=== Work instruction ===
Return all lines from the entries below in which the word "menu" is present.

=== Stored data ===

◆ ◆ ◆

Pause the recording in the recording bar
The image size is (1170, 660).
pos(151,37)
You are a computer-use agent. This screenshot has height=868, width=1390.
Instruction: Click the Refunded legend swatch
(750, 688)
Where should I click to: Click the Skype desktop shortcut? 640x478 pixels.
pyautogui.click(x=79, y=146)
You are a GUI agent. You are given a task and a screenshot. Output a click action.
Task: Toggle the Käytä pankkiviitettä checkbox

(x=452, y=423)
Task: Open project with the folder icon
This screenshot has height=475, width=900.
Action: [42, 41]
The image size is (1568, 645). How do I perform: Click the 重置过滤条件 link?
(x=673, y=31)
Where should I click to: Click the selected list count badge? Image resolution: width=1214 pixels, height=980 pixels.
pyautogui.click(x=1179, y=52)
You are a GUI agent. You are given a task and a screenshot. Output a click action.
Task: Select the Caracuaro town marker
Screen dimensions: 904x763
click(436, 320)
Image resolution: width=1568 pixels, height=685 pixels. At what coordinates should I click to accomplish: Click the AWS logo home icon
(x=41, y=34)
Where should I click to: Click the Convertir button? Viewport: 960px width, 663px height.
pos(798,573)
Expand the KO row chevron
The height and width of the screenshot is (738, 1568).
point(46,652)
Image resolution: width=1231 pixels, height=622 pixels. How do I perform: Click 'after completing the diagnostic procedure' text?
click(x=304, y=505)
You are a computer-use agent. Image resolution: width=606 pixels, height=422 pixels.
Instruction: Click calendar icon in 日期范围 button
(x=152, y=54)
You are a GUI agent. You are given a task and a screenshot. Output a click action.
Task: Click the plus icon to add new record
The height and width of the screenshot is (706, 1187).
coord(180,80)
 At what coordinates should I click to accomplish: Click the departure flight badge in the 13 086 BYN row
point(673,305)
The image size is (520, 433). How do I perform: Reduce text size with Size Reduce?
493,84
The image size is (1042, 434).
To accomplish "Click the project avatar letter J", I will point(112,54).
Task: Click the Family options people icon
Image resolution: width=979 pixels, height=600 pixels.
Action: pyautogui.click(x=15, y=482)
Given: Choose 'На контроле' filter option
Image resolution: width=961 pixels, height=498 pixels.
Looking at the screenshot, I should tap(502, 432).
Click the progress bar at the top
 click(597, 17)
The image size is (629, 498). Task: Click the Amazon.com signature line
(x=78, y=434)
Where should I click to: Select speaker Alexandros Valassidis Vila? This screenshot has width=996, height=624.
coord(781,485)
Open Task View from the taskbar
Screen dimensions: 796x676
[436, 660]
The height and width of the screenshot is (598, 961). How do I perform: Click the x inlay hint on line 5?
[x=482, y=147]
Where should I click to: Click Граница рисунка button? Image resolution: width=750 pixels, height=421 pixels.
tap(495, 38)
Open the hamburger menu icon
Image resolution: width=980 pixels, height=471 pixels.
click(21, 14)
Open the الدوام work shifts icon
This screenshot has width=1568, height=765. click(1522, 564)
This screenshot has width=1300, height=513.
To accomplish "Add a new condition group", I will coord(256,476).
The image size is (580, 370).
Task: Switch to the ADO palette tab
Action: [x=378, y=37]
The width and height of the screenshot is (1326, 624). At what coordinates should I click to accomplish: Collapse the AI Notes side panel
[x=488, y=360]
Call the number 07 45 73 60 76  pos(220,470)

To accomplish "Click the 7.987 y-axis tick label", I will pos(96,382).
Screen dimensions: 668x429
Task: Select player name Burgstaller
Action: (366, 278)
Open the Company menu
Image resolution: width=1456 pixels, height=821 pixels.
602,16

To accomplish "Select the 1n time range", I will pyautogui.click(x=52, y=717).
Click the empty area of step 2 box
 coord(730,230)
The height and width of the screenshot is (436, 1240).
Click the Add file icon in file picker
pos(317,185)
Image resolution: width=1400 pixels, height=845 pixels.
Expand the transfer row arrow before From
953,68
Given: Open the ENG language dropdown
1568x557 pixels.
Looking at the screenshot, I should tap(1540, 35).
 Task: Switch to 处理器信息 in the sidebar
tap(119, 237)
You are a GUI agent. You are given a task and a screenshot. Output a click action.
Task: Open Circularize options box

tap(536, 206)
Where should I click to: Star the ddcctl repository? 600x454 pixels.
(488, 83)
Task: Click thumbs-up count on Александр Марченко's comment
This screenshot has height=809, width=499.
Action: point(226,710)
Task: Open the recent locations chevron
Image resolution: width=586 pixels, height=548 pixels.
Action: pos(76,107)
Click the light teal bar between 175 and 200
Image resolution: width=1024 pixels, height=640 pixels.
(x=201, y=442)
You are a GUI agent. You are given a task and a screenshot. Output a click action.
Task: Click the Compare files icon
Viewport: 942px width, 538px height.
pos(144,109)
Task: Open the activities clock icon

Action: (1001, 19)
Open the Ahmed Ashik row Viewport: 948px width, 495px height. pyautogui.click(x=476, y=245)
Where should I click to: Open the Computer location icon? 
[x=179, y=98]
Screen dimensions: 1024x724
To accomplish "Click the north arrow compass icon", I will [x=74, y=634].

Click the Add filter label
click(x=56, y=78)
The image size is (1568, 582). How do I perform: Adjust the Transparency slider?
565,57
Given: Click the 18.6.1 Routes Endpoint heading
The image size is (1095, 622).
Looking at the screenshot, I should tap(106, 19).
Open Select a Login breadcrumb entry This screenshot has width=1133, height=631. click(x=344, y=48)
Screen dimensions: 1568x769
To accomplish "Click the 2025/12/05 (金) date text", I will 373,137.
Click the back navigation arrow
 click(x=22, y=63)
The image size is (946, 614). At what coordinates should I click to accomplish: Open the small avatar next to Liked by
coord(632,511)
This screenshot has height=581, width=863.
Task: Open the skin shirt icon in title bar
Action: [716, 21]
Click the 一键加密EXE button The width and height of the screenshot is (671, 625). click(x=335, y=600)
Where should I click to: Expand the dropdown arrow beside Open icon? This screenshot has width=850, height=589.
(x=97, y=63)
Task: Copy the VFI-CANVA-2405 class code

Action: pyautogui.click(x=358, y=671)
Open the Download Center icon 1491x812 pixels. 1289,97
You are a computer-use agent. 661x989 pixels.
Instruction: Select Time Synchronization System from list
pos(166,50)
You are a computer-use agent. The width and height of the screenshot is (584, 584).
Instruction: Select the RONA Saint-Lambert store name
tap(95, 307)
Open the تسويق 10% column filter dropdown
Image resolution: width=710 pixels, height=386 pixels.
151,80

◆ ◆ ◆

=== Result ===
Open the hamburger menu icon
Open the Company menu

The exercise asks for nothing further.